The economic, social, and cultural problems that came with reunification, according to political scientist Franz Walter, would probably have happened whoever was in power. Still, he thinks Kohl could have brought more vision to the reunification process. "Kohl is not an architect, planner, or conceptualist," he says.

Kohl's contribution to the European economic unification process is unquestioned. His unwavering support for a single currency, despite divided public opinion in Germany, helped push through the Maastricht agreement allowing introduction of the euro on Jan 1, 1999.

Another talent was maintaining good bilateral relations with foreign leaders, even those of different political stripes.

Earlier this month, President Clinton said he will award the conservative Kohl with the Medal of Freedom for his political vision, his contributions to peace, and his support of transatlantic relations.

Kohl's close friendship with the French Socialist president Franois Mitterrand is legendary. As long as Mr. Mitterrand lived, the two leaders met every few months, a relationship that helped ease sometimes stormy German-French relations.

After a rocky start, Kohl also developed excellent relations with Mikhail Gorbachev, the last Soviet leader, as well as with his Russian successor, Boris Yeltsin.

Kohl seemed less interested, however, in backing political and social reforms that could bring Europe closer together. Domestically, unemployment during the Kohl era reached the unprecedented height of 12 percent, a level from which it has dipped only slightly.

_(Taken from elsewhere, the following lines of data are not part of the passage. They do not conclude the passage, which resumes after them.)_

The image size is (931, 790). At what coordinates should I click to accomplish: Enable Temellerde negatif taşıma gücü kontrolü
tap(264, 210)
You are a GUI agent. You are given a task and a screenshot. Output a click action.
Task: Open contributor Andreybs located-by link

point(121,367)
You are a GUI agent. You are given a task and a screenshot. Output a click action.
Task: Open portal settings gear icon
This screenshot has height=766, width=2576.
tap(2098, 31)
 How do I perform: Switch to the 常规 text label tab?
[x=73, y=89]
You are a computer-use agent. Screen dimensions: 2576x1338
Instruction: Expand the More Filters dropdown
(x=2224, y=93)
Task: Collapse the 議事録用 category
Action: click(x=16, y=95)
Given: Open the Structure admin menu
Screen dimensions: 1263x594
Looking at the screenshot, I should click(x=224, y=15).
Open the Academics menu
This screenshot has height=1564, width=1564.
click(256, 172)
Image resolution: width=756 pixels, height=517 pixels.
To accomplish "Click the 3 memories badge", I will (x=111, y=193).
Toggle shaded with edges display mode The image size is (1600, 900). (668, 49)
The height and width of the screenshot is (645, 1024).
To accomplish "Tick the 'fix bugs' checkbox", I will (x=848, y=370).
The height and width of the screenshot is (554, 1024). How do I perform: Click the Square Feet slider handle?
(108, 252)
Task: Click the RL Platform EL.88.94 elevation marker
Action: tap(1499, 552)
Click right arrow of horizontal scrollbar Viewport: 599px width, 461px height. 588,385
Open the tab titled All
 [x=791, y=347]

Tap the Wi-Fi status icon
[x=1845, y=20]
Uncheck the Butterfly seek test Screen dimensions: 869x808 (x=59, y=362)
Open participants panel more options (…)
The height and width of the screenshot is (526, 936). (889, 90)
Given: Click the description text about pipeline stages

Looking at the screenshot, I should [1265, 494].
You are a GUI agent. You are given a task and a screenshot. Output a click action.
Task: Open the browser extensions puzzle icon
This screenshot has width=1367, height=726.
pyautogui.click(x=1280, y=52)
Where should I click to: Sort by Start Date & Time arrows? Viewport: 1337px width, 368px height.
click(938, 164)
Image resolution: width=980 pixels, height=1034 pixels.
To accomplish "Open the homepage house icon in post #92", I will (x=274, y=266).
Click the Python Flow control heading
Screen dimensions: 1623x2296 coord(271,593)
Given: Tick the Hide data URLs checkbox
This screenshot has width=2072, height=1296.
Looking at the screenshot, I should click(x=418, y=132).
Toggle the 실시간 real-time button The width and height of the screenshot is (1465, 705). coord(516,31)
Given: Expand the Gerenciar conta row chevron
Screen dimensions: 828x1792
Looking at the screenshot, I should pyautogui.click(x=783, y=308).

The government has had no consistent job creation program. Industrial restructuring, the rollback of social benefits, and the economic troubles of the 1990s have put a record number of people in Germany on social welfare.

"This was the weakness of Kohl," says political scientist Loesche. "He understands little about economic or social policy and he did not sufficiently recognize the necessity for drastic reform."

Right-wing extremism reached a dangerous high during the Kohl administration. In the years after reunification, far right-wing extremists carried out thousands of hate attacks, chiefly on foreigners and political opponents. Even at the peak of the violence, Kohl made few gestures of sympathy toward the victims. Instead, he pushed through a change in the constitution to tighten Germany's generous political asylum laws and reduce the number of foreigners coming into the country.

At the beginning of his term, Kohl made several politically inept moves regarding the German past, such as taking President Ronald Reagan to visit the graves of Nazi SS-troops at the cemetery in Bitburg. He learned from the resulting uproar in the Jewish community and abroad to deal more sensitively with the still volatile German past.

Public opinion ratings were never high for Kohl, a Roman Catholic who grew up in the heartland region of Rhineland Palatinate. But, he represented stability and continuity and the Germans kept voting him back.

Political scientist Walter finds a positive side to Kohl's down-home aura. "No one had to be afraid of the Germans as long as someone like this was leading the country," he says.

Kohl ran his conservative Christian Democratic Party with an iron hand, refusing to groom a successor. As a result, a damaging power struggle has broken out in the party that will probably take years to settle.

And what will Germany's longest-serving chancellor do next? He says he plans to enjoy life as an ordinary member of the German parliament.